County: Meath Site name: NAVAN: Metges Lane
Sites and Monuments Record No.: N/A Licence number: 97E0183
Author: Rosanne Meenan
Site type: Pit
Period/Dating: Medieval (AD 400-AD 1600)
ITM: E 686932m, N 767919m
Latitude, Longitude (decimal degrees): 53.653810, -6.684936
The site lies within the area of the medieval walled town at the back of properties which front on to Watergate Street, and has been in use as a carpark in the recent past. The surface was levelled and tarmacadamed and the only upstanding remains are two stone walls. These are only two of the several surviving stone walls running east–west in this part of Navan, representing property boundaries running back from Watergate Street. Part of the town wall bounds the northernmost of these properties.
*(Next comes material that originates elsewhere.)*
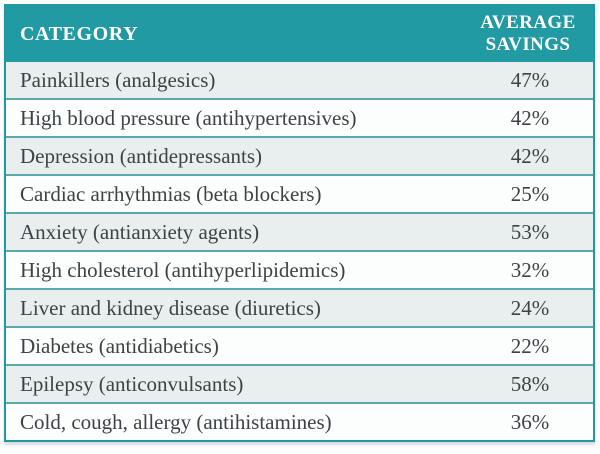  I want to click on table-row: Anxiety (antianxiety agents) 53%, so click(300, 231).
Seven trenches tested the site, which had received planning permission for a cinema. A layer of redeposited gravel, 500–900mm deep, covered the entire site, laid down during the excavation for the construction of the nearby multi-storey carpark. A grey soil layer lay underneath the gravel; this was interpreted as the old sod/garden soil layer. This overlay natural glacial deposits.
Apart from post-medieval disturbance (pits) in Trenches 4 and 6, there was no evidence for archaeological material on the site. There was no evidence to suggest that the stone walls were anything other than modern.